Washington

A biologist at the Dana-Farber Cancer Institute in Boston has been accused of swindling friends and colleagues out of more than half-a-million dollars to support a non-existent start-up company in China.

But the researcher, 38-year-old Weidong Xu, says that he raised the money honestly to support the study of severe acute respiratory syndrome (SARS) — only to lose it in a Nigerian investment scam.
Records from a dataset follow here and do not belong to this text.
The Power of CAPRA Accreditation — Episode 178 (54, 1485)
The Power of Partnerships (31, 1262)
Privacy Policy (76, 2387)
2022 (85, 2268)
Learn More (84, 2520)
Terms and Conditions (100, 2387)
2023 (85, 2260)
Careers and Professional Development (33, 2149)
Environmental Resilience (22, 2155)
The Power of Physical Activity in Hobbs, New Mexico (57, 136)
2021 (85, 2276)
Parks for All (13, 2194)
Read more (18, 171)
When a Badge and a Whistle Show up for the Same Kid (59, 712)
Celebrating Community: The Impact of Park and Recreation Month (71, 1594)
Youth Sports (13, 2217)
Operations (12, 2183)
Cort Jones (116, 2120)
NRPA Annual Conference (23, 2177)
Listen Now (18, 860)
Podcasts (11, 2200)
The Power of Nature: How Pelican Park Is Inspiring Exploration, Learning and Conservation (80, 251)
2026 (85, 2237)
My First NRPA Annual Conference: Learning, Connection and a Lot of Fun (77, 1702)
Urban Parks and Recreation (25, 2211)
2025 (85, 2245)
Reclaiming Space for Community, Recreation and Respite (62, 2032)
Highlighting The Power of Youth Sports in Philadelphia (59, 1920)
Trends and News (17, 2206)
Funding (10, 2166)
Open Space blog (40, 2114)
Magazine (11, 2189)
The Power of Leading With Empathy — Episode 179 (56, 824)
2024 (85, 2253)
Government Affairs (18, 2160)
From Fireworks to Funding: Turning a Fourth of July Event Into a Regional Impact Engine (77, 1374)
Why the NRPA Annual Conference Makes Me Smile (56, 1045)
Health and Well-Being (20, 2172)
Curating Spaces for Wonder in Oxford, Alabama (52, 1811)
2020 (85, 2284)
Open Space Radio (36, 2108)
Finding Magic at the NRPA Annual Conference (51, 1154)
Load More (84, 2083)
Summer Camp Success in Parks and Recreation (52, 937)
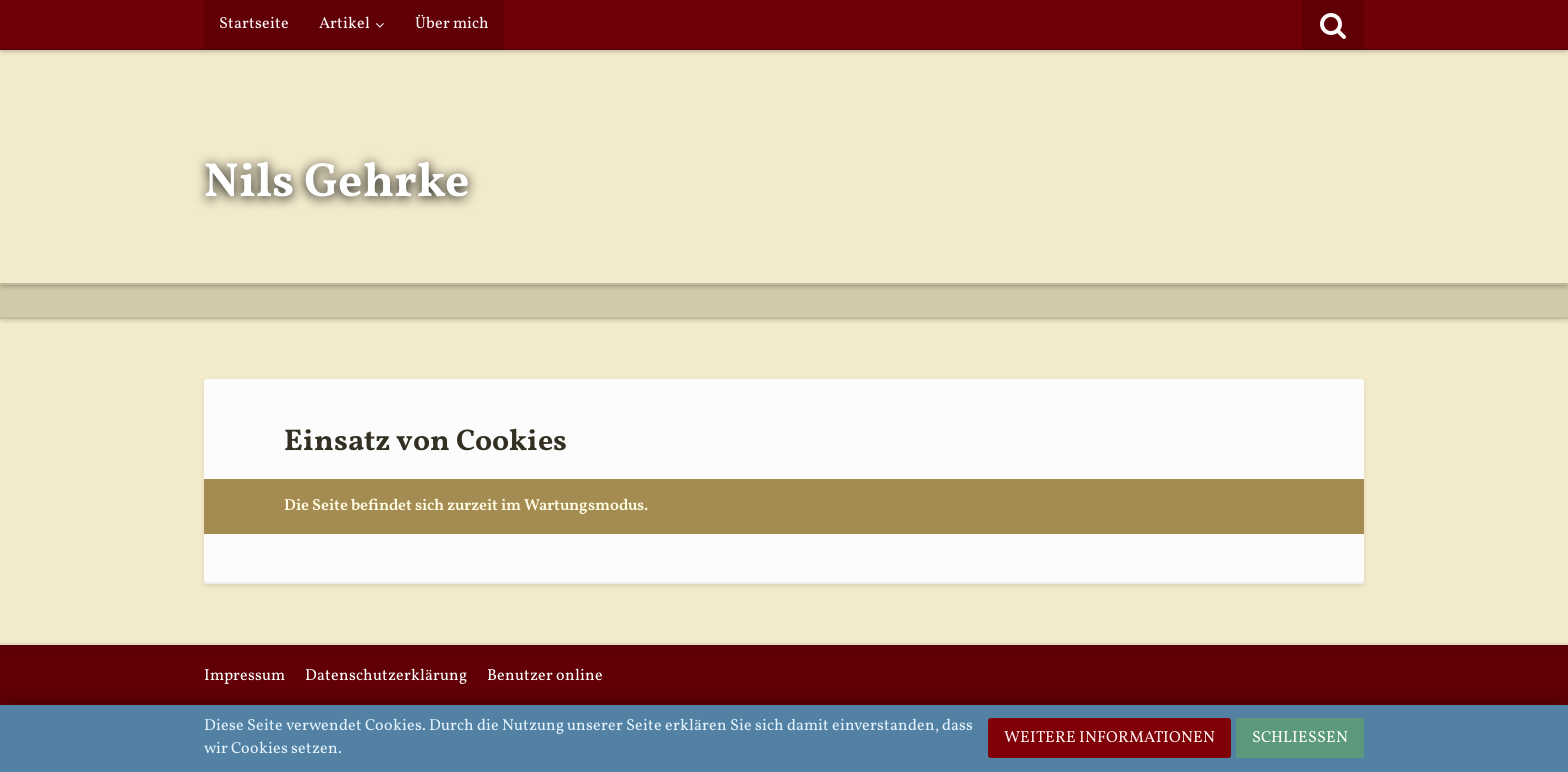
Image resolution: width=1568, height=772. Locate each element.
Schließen (1300, 738)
Xu pleaded not guilty to stealing $160,000 from six colleagues between July and September 2003, in a hearing at Roxbury District Court in Boston on 31 March. Prosecutors allege that he also took $450,000 from almost 30 others.

Arnold Abelow, Xu's lawyer, says that his client fell prey to a Nigerian investment scam that promised to return $50 million on an investment of $600,000. He says that Xu always intended to fund a SARS-research company in his native China, but thought that the project could have a greater impact with the extra money. “He saw a fax in the Dana-Farber office from some people in Nigeria, and he fell for it,” Abelow says.

In a statement, the Dana-Farber Institute said that its officials notified the police as soon as they were aware of the issue. When the police arrived to interview Xu, the court was told, they found him at a cafeteria arguing with another employee, who said he had given Xu more than $5,000. Xu was immediately arrested; he is being held at the Suffolk County Jail in Boston, pending a court hearing on 23 April.

Until last month — when the institute fired him for reasons that it has not disclosed, but says are unrelated to the criminal charges — Xu had spent a low-key but respectable career in AIDS research. He had been at the Dana-Farber Cancer Institute since 1999, when virologist Ruth Ruprecht hired him to look for antibodies that might lead to HIV vaccines.

In 1993, after receiving a master's degree from Beijing Agricultural University, Xu went to Washington State University in Pullman to pursue a doctorate in biochemistry. On completing it in 1997, he joined the laboratory of Flossie Wong-Staal, a prominent AIDS researcher at the University of California, San Diego. “He was good at the bench, especially at molecular techniques,” says Wong-Staal, now chief scientist at San Diego-based biotechnology company Immusol.

As a young biologist, Xu had a keen interest in business, says Thipparthi Reddy, a microbiologist who worked alongside Xu in San Diego and co-authored papers with him. “He was a patents-oriented kind of guy, and he always used to say: ‘I want to work for a company’,” says Reddy, now at Wayne State University, Detroit.